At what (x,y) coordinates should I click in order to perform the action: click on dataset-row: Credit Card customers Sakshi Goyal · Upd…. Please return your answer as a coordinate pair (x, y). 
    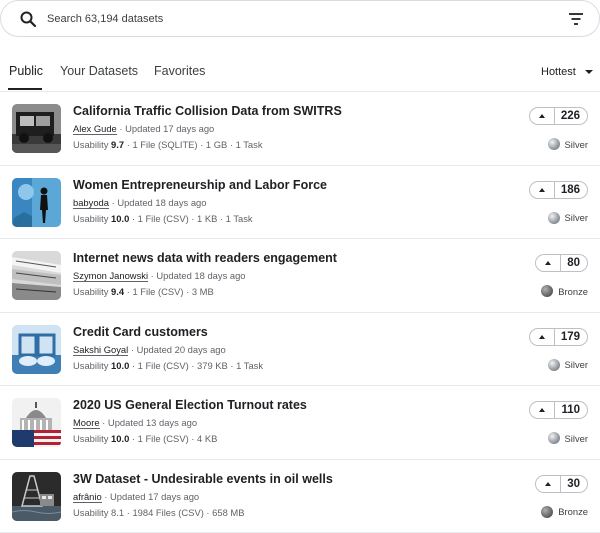
    Looking at the image, I should click on (300, 350).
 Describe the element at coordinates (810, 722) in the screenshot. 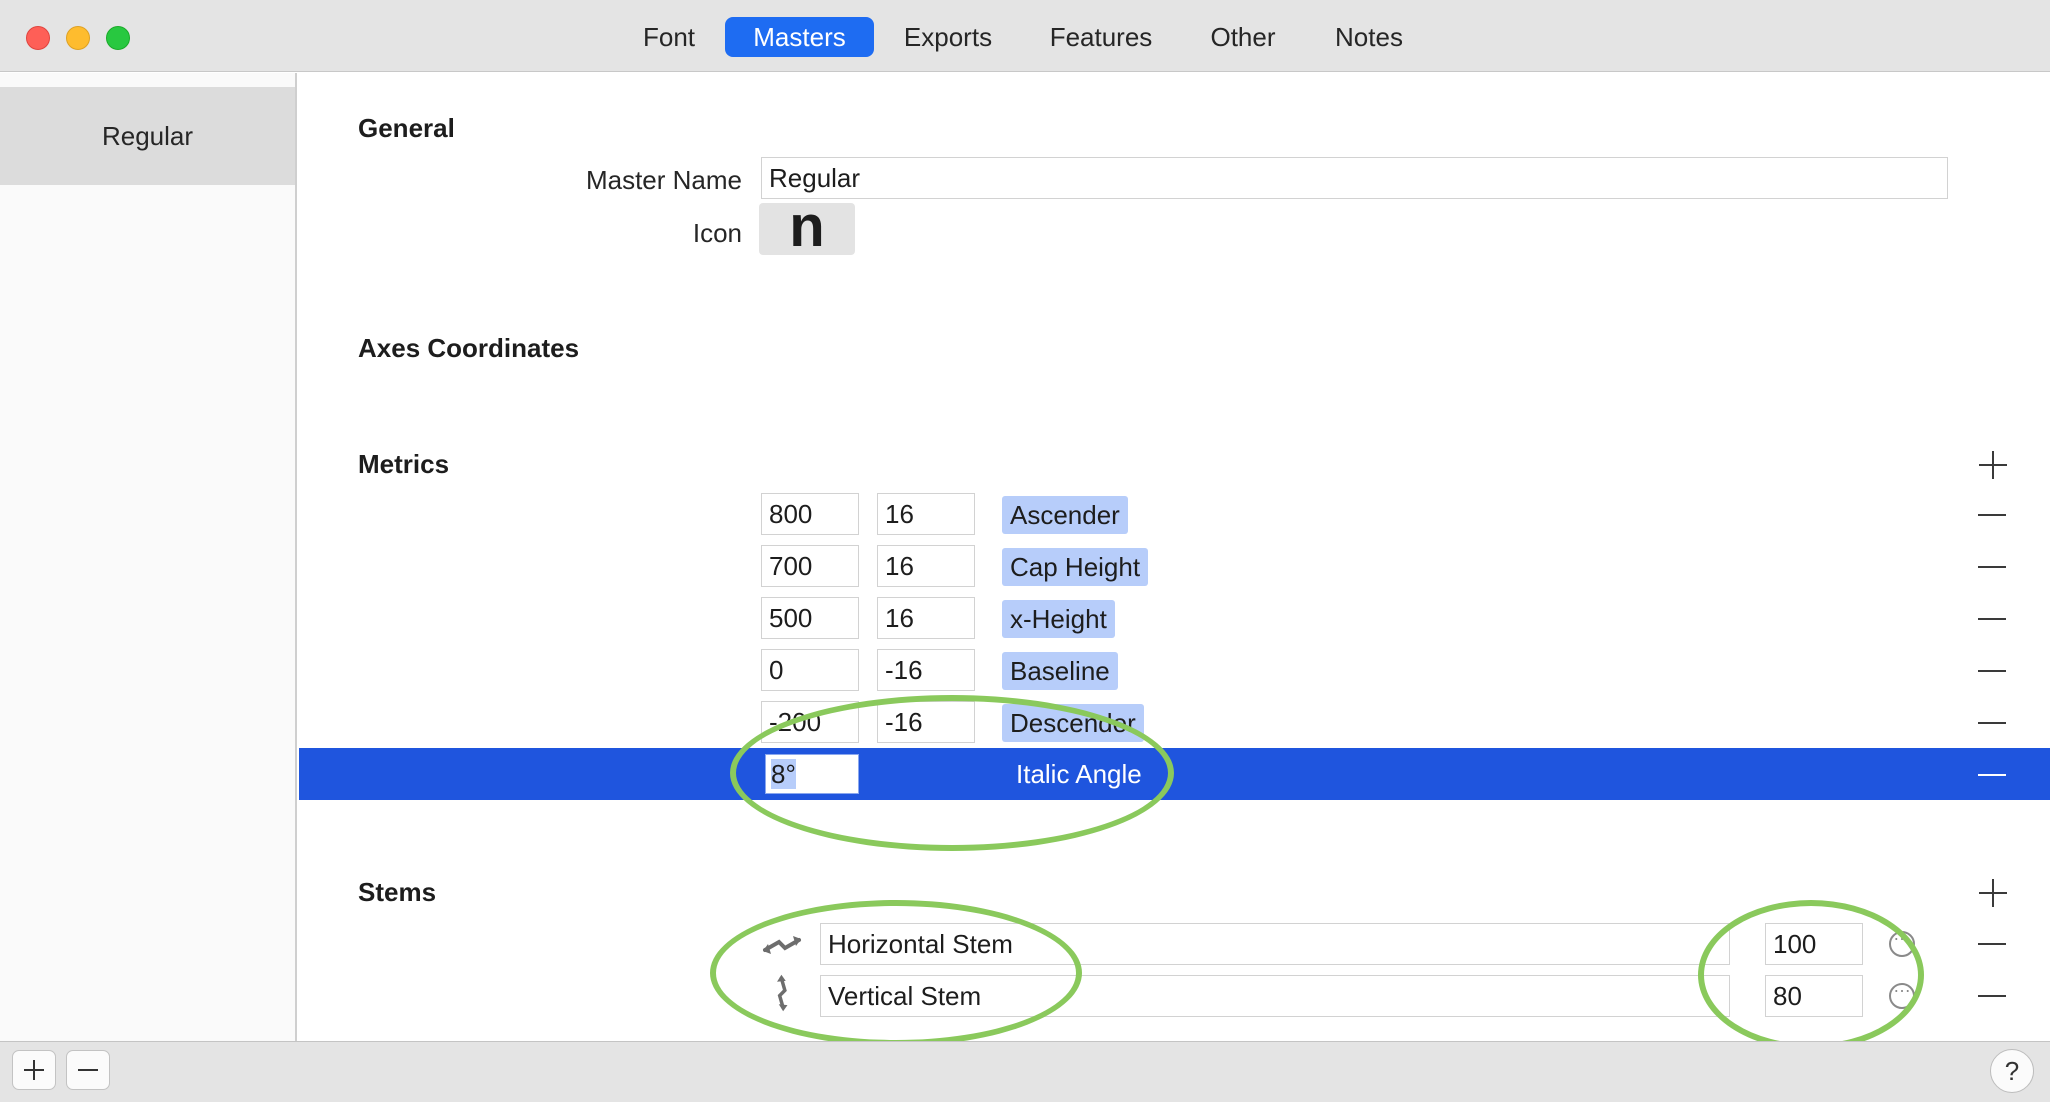

I see `metric-position-field: -200` at that location.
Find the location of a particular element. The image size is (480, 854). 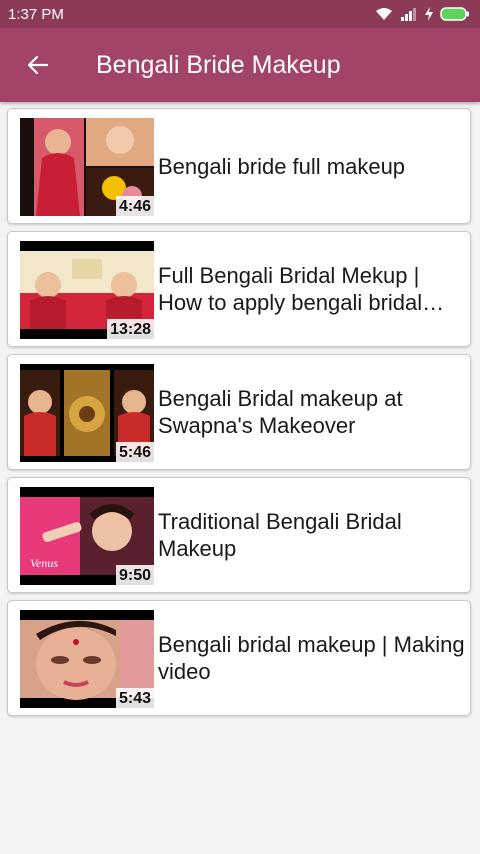

video-title: Bengali bridal makeup | Making video is located at coordinates (313, 658).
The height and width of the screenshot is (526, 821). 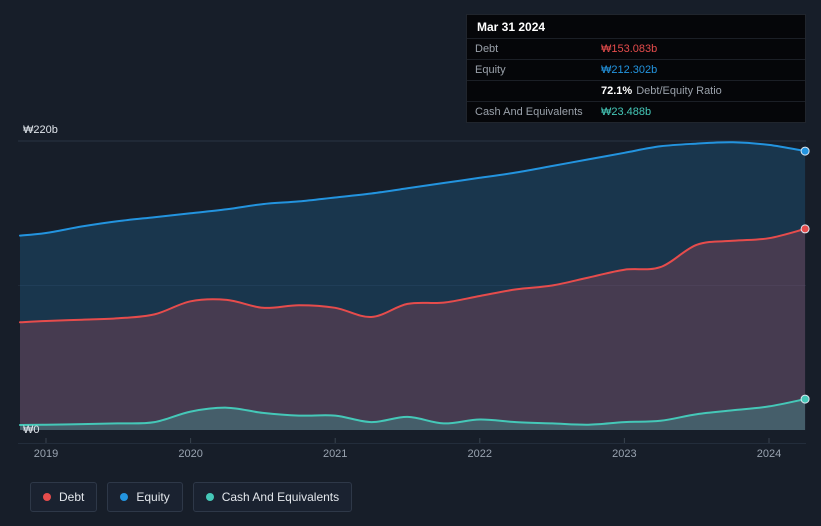 I want to click on tooltip-equity-label: Equity, so click(x=490, y=70).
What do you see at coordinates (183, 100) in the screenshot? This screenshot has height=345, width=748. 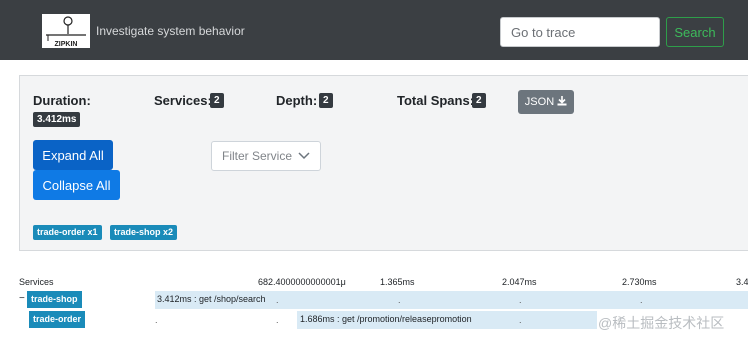 I see `services-label: Services:` at bounding box center [183, 100].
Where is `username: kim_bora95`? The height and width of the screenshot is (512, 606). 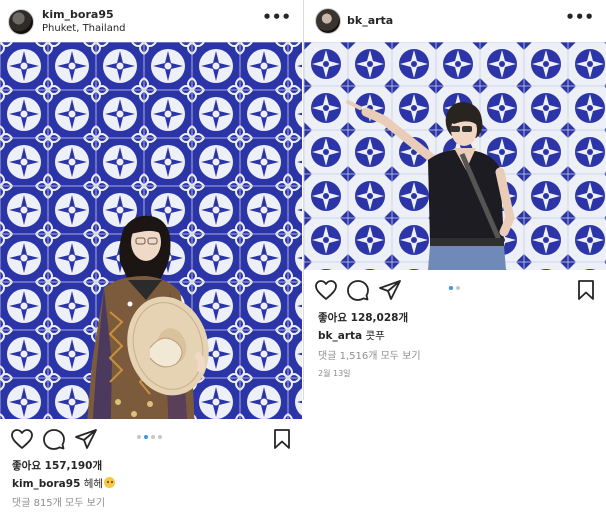
username: kim_bora95 is located at coordinates (78, 14).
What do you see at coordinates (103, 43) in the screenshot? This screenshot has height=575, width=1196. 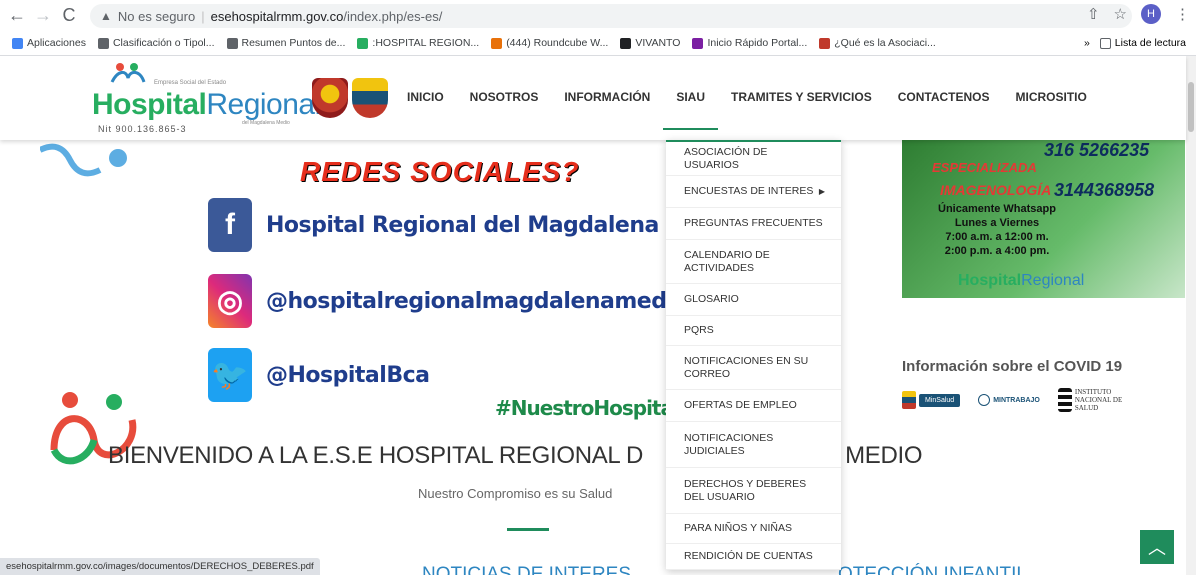 I see `house-icon` at bounding box center [103, 43].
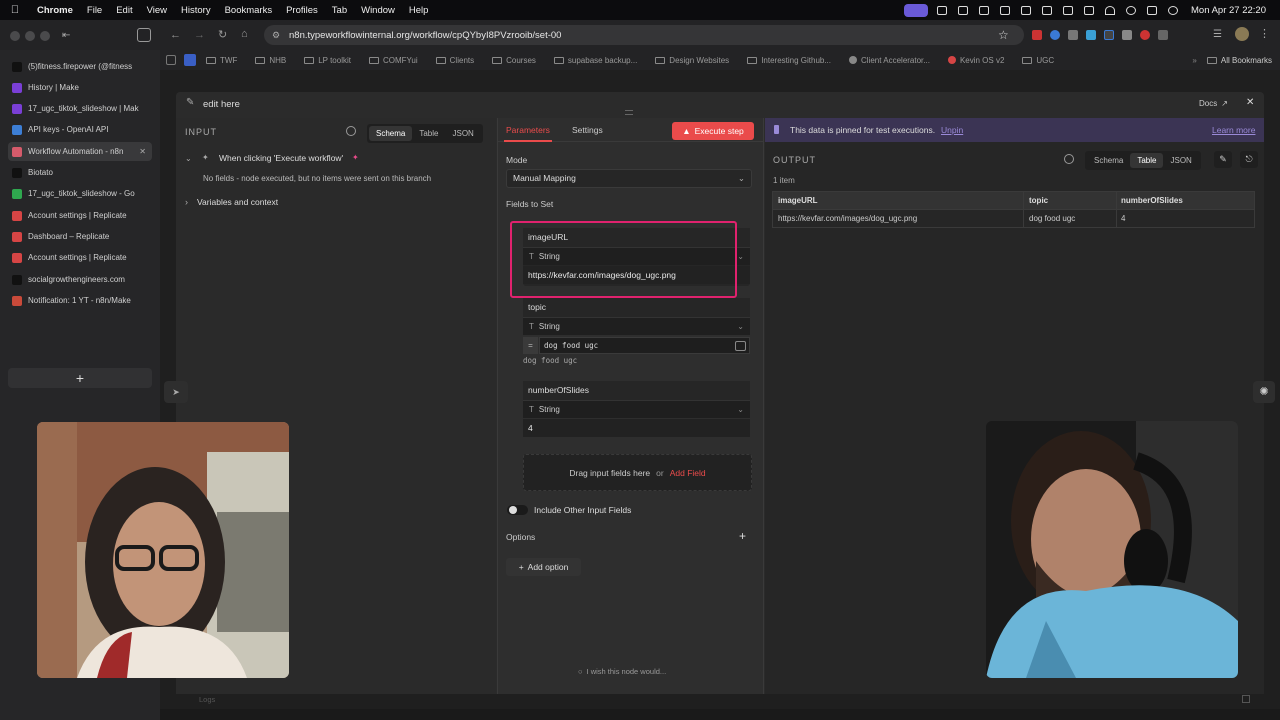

□ □ □ □

§ EXERCISE PROMPT:
Please recast the records above as a numbered list, beginning at the line that contains "is (512, 606)." and stopping after the line that contains "username: kim_bora95 is", with blank lines dropped. Leave the pictures out.

§ TASK SOLUTION:
1. Where is `username: kim_bora95`? The height and width of the screenshot is (512, 606). 
2. username: kim_bora95 is located at coordinates (78, 14).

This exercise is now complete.